Gain More from Florida Long Term Care Partnership Program

Floridians are encouraged to come up with a healthcare plan in advance  because if they wait until they’re 10 years away from needing care before making a choice, they could wind up paying for their healthcare expenses out-of-pocket.  Those contemplating insurance might as well study the benefits that they can get from the Florida long term care partnership program.

This type of insurance is a partnership between the state of Florida, the Medicaid program and private insurance companies that are licensed to sell partnership long term care insurance (LTCI) policies.  It was basically designed to promote the importance of securing a long term care plan to Floridians.

Florida’s partnership LTCI program only took effect in 2005 following the Florida legislature’s directive to the Agency for Healthcare Administration of establishing a set of guidelines for a partnership program-qualified LTCI policy.

For a Florida LTCI policy to qualify for the partnership program, the policyholder should be a resident of Florida, the policy should be tax-qualified, and it must have an inflation protection rider.

Based on the rules and regulations of Florida’s insurance department, individuals who purchase a policy at the age of 60 or younger should have an annual compound inflation protection of 4% or 5%.  Meanwhile, those who have purchased LTCI policies between the ages of 61 and 75 should have compound inflation protection.  If an individual was 76 at the time of purchase, an inflation protection rider of any kind is not required anymore.
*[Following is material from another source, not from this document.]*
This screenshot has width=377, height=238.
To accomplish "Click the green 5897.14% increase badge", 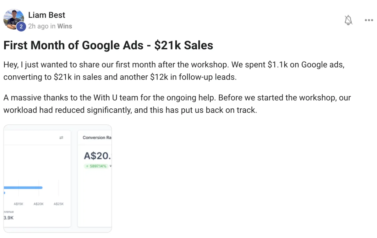I will 96,166.
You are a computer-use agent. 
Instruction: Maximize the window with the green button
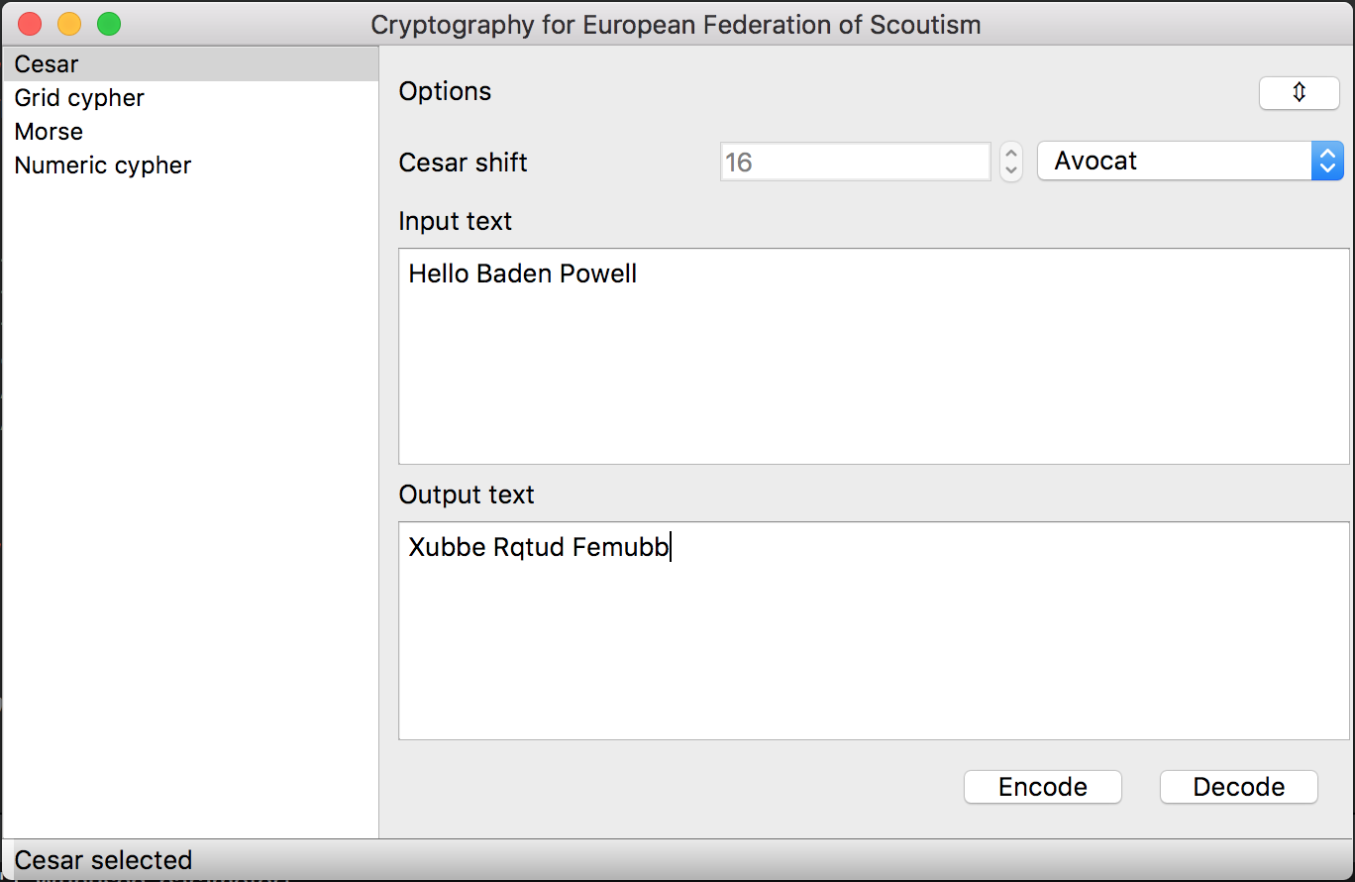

More Care With Florida Long Term Care Partnership Program

Nobody said the partnership LTCI policy is the best in the insurance market, but if you have a big number of assets to protect it would be wise to get this.

Through Florida’s partnership program, you can keep your assets with an amount equal to your LTCI policy’s maximum benefit should you apply for Medicaid assistance to receive continuous care, after your insurance benefits have been exhausted.
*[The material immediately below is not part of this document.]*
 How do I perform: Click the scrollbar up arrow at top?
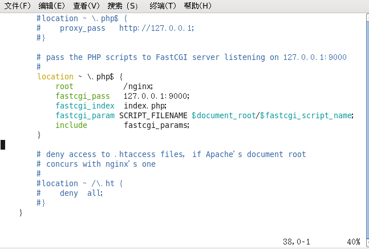click(x=368, y=18)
Florida’s Medicaid program requires an asset limit of $2,000 for one to be eligible for long term care (LTC) coverage.  Those people who have nowhere else to turn to for financial assistance would usually end up spending down their assets just to meet this requirement.

Meanwhile, if you are in your 40s or early 50s you still have enough planning time so don’t wait till you’re only a few years away from requiring care before thinking about your options.  Try as they may the federal and state government just cannot help spoon-feeding the public as the cost of care in Florida soars rapidly.

At present, the average national rate of a home health aide in Florida is $21 per hour, an assisted living cost $2,662 every month, while a nursing home is currently raking in $225 a day which is equivalent to $83,950 per annum.

Assess your finances to be able to figure out if you can afford paying that much out-of-pocket.  If not, there’s no better time to plan your future healthcare needs and expenses than today.  Learn more about the Florida long term care partnership program through your insurance agent or by getting in touch with the insurance department.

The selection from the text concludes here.